XPipe supports connecting to your systems that are added to your tailnet in Tailscale. For that it uses the tailscale commandline tool. Searching for available connections on a system should make tailscale connections show up if the tailscale tool is added to the PATH on that system. If you have not installed the tailscale tool, you can find installation instructions here.

You will likely only add tailscale connections from your local machine. However, these connections are supported on any remote system as well and support gateways. So you can search for available tailscale connections on any system that you have added a shell connection for.

Tailscale SSH

For reference, the tailscale integration of XPipe concerns the Tailscale SSH feature. Tailscale SSH is a feature where the tailscale daemon also handles authentication and authorization of SSH on your systems. It is a step-up compared to the normal VPN functionality. Any systems that should use this functionality must be added to the tailnet via tailscale up --ssh. They will show up with the SSH tag if added correctly:

The reason the integration only supports Tailscale SSH is that you can just add systems via SSH normally to XPipe if Tailscale is only handling the networking in the background and not the authentication as well. Just entering the hostname of the system in Tailscale as a normal SSH connection will make it work as well.

Tailnets and accounts

You can add multiple accounts to your tailscale client at the same time without having to log out of one. Every account represents a different tailnet and set of connections. You can find instructions for that here. XPipe will detect all available accounts and tailnets on the system automatically. It will automatically switch the active tailnet when you establish a connection to a certain tailnet.

Interacting with multiple tailnets requires a Professional license. Such a setup is typically used for switching between personal and work VPN connections.

Daemon

The local tailscale daemon application must be running for the integration to work. If it is running, it will typically show up in the system tray. If it is not running, you can quickly start the Tailscale application, that will also start the daemon.

Refreshing connections

XPipe can automatically refresh all available connections by clicking on the refresh button.
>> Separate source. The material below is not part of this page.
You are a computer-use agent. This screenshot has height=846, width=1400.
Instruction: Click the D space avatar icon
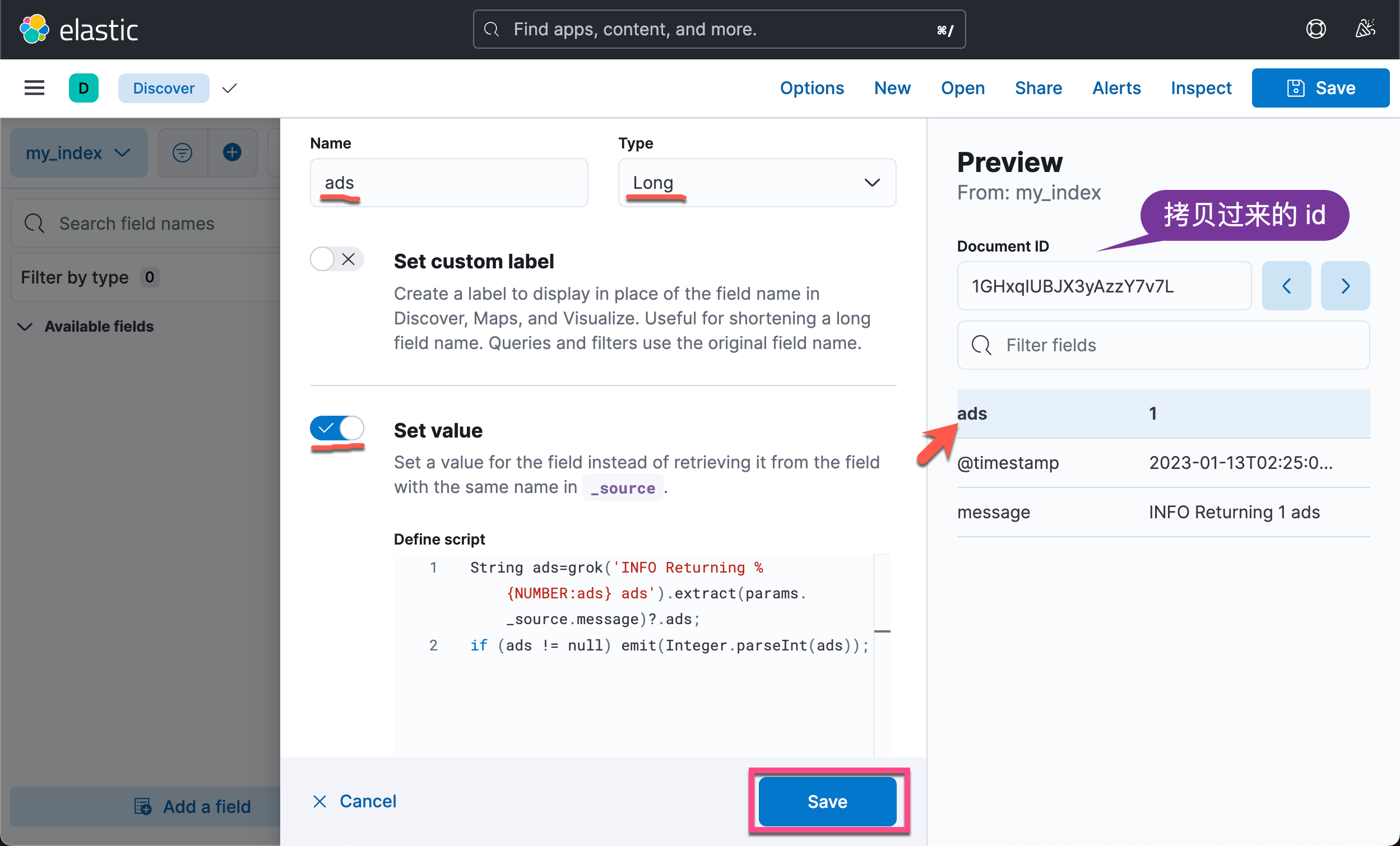point(84,87)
This is useful if you recently added or removed systems from the tailnet. For the refresh to succeed, you need to be logged in into your tailnet and your login must not be expired. If you are not logged incorrectly, you will get an error message about that or a login window will popup automatically.

On a Linux system, tailscale requires root permissions to access all tailnets and accounts. XPipe will prompt you for your sudo password if needed.